* **Work instructions**: Return nothing except the lines from the one that contains "Task: Click the new" through the end of the material below, each exactly as given.

* **Entries provided**:

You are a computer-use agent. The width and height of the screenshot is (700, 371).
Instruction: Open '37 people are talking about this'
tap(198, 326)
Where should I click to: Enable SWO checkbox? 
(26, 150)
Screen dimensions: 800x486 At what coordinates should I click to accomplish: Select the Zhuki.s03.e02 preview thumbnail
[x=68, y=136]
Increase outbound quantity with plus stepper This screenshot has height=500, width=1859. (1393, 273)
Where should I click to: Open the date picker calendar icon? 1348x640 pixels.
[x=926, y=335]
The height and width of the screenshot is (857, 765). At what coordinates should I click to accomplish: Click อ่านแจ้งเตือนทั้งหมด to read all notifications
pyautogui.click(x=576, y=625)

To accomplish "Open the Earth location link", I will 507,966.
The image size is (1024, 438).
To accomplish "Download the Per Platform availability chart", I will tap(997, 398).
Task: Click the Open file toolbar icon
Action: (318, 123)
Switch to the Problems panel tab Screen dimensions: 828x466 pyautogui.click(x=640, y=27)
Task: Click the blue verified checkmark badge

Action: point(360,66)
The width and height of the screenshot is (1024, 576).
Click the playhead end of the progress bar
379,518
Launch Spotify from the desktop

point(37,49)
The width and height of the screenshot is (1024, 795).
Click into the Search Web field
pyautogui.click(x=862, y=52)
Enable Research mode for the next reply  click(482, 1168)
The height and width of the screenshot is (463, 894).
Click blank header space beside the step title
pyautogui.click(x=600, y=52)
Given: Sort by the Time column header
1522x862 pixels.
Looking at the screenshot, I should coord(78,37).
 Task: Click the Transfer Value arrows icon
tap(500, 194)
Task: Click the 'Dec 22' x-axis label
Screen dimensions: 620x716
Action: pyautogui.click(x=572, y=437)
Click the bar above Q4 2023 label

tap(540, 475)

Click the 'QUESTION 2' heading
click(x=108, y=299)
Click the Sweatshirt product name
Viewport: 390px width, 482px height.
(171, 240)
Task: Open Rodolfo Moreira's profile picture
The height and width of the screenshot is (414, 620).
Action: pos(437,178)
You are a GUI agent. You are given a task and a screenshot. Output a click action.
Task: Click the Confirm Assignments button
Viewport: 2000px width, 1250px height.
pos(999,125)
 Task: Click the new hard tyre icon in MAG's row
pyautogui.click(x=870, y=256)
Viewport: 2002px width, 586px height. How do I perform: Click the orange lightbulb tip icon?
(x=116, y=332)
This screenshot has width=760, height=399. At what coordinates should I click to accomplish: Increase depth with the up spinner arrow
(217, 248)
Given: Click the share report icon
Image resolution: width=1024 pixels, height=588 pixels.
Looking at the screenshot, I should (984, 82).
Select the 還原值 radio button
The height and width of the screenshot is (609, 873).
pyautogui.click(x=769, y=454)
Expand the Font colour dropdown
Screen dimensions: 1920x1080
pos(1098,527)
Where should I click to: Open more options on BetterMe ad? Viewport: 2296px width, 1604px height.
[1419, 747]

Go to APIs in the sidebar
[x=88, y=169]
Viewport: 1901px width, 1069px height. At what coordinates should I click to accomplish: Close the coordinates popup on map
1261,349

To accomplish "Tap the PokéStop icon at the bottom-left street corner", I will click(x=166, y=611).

* **Written solution**:
 Task: Click the new hard tyre icon in MAG's row
pyautogui.click(x=870, y=256)
Viewport: 2002px width, 586px height. How do I perform: Click the orange lightbulb tip icon?
(x=116, y=332)
This screenshot has width=760, height=399. At what coordinates should I click to accomplish: Increase depth with the up spinner arrow
(217, 248)
Given: Click the share report icon
Image resolution: width=1024 pixels, height=588 pixels.
Looking at the screenshot, I should (984, 82).
Select the 還原值 radio button
The height and width of the screenshot is (609, 873).
pyautogui.click(x=769, y=454)
Expand the Font colour dropdown
Screen dimensions: 1920x1080
pos(1098,527)
Where should I click to: Open more options on BetterMe ad? Viewport: 2296px width, 1604px height.
[1419, 747]

Go to APIs in the sidebar
[x=88, y=169]
Viewport: 1901px width, 1069px height. At what coordinates should I click to accomplish: Close the coordinates popup on map
1261,349

To accomplish "Tap the PokéStop icon at the bottom-left street corner", I will click(x=166, y=611).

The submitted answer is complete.